Featuring in the finals of Riddim Rally, as well as on the lineup for Glastonbury's Silver Hayes, 2017 has been a pretty impressive year for Bristol bred, Guildford residing producer L U C Y. Just before her set at The Red Bull Music Academy showcase in The Love Inn last month, Shuf sat down with the breakthrough DJ for a quick chat about her exciting year so far.
2017 has been a bit crazy for you, what's been the highlight?
Definitely Riddim Rally, but everything – I've been really lucky with it. To be honest I thought 2017 was going to be a dead year where I'd just have to put in graft, but I seem to have been pretty lucky.
How long have you been at it then? Obviously there comes a point where you go from making beats in your bedroom to actually wanting to do it seriously. When did that start?
After the first tune. Yeah it was after I finished my first song I said to myself I want to do this properly, I want to do this for a job. That was when I was around 16.
What was the process of going from that first song to releasing your mixtape on Soundcloud back in March?
I didn't think anything was going to come off the back of the mixtape at all. I'm going to be completely honest, I didn't think I was very good at production at all until the whole Riddim Rally thing. I really thought people were either my friends and they were trying to just be nice, or people were popping up to make conversation saying "ooh your beats are good" but I didn't believe them, and so that was the first validation I got. The mixtape was just a mixture of my attempts at different genres I'd made over the past year.
Has it always been 140 focused for you?
Yeah I started on 140, but the first thing I made was more like a dubstep tune. [laughs] I remember when I discovered that everything was 140, it was such an epiphany – I discovered I could do this, this and this, and I could do halftime. It just seems the most versatile.
As for your production, is there a routine you go through, a certain space you've got to be in, or is it more spontaneous?
I have to lock myself in and make sure I finish a certain percentage of the song the first time I sit down otherwise it'll just go in the bin.

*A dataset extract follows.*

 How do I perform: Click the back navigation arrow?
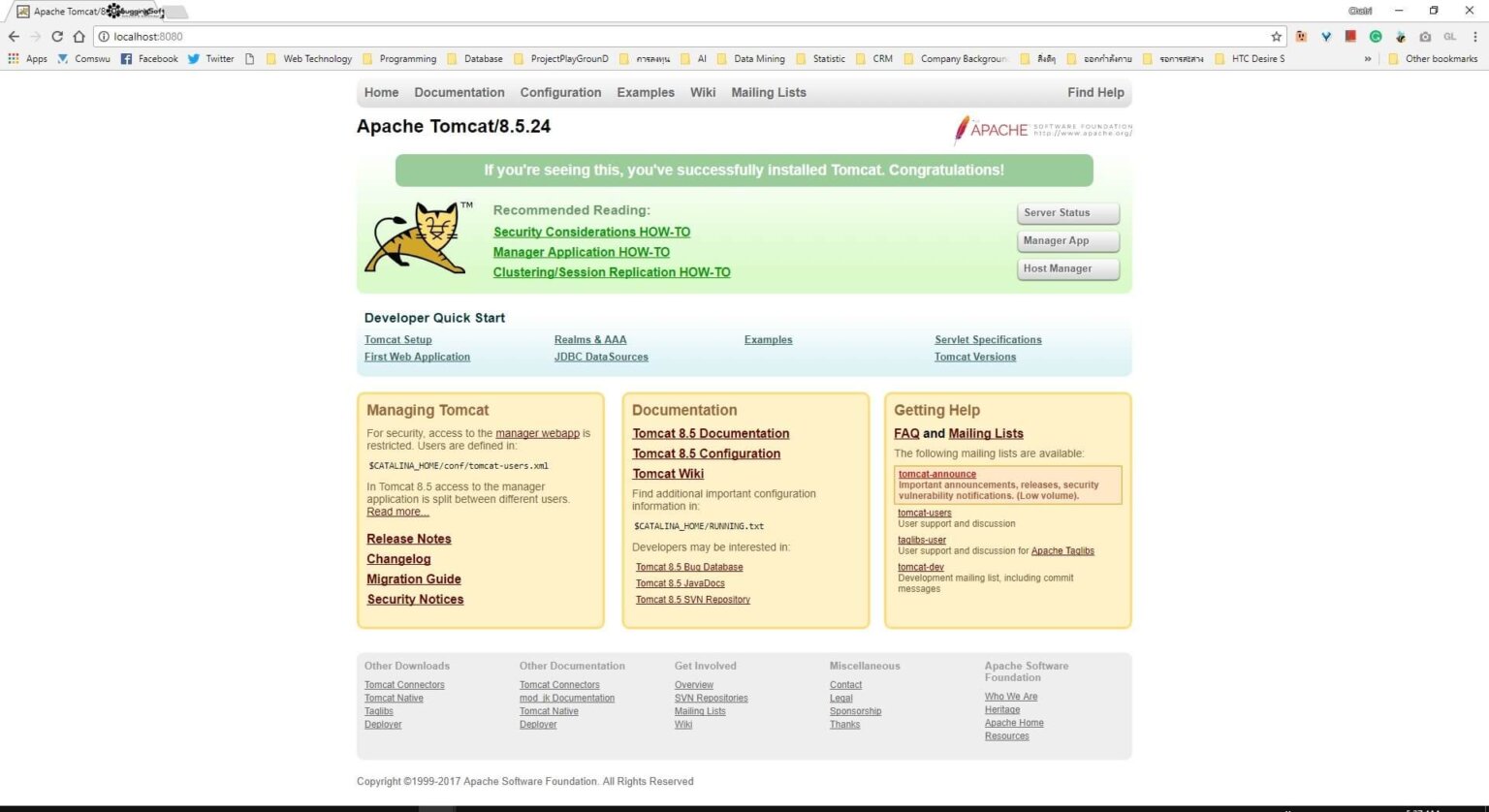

Because otherwise it can just feel like loads of drafts?
Yeah I have a habit of just making 16 bar loops
Which is the funnest bit...
Yeah, well also if I'm struggling to finish a song, what that tells me is that it should also go in the bin. If it's natural, then it's usually a better end result
Obviously so much of what happens in the grime/140 community occurs in London, is there any benefit of being isolated from that somewhat, living in Bristol?
I've actually been living in Guildford for the last two years, so I don't feel connected to either scene in a sense. But obviously I grew up listening to all the Bristol grime producers, as well as a lot of dubby stuff, I feel a lot more connected to that – but it's in a respectful way... I'm not in the scene as such, it's more that I look up to them.
What else has had a big influence on your sound? Particular beats / particular producers that have left lasting impressions.
J Dilla was the first person that happened with, he's how I discovered sampling. I was thinking, 'wait, can I use this? Is that allowed?' but then from that you stem something completely different – reusing, recycling. Other than Dilla it's been quite a broad spectrum; I'm a big fan of James Blake, big fan of Kahn and Neek, big fan of King Tubby – a lot of different genres, generally with a darker sound I'd say, even though J Dilla's so happy.
Another thing, being a female in the industry – have you experienced any sort of prejudice along the way being labelled as a 'female DJ' or a 'female producer' rather than simply as a DJ or producer?
It's not that, I personally don't have a problem with that... I mean I know female DJs, I am a female DJ, I'm not ashamed to be a female and a DJ, so I really don't feel any particular strong way about that title. It's more so getting to the point where you're even labelled that, so for example in sixth form my teacher told me to do performance rather than pursuing a career in production... he'd not even heard any of my music. He told my mum that I was struggling in class, when I wasn't. I had that quite a lot with music teachers making me feel like I wasn't adequate.
I feel like if you can get past that point where you're comfortable with your production and comfortable with your DJ'ing, if you can get to that point then it's fine. I mean I haven't experienced all the hurdles, I'm still very fresh in my career, so I expect there'll be other challenges but currently that's been my experience.
Would you have any advice for, say, a 13 year old girl who's just heard of FL studio and wants to […]
Do it !! Just do it, if you can't do something it's not because you’re a girl, it isn't because your brains not made to be technical... with boys, if their friends are doing it you can see that "ah, even Chris is doing it, and he's an idiot! So if he can do it, I can do it", whereas girls don't have that friend, there's no social thing around it. Just the more you do it the better you'll get, the same with everything. If you want to do it, just do it.
Last thing. Dream B2B and why? Dream MC to vocal one of your beats?
Oh my days, dream b2b – Anz. I'm just gonna say Anz because she's sick. Yeah I've been with her today and she's just stupidly sick.
And hmm dream MC, either D Double or Mez.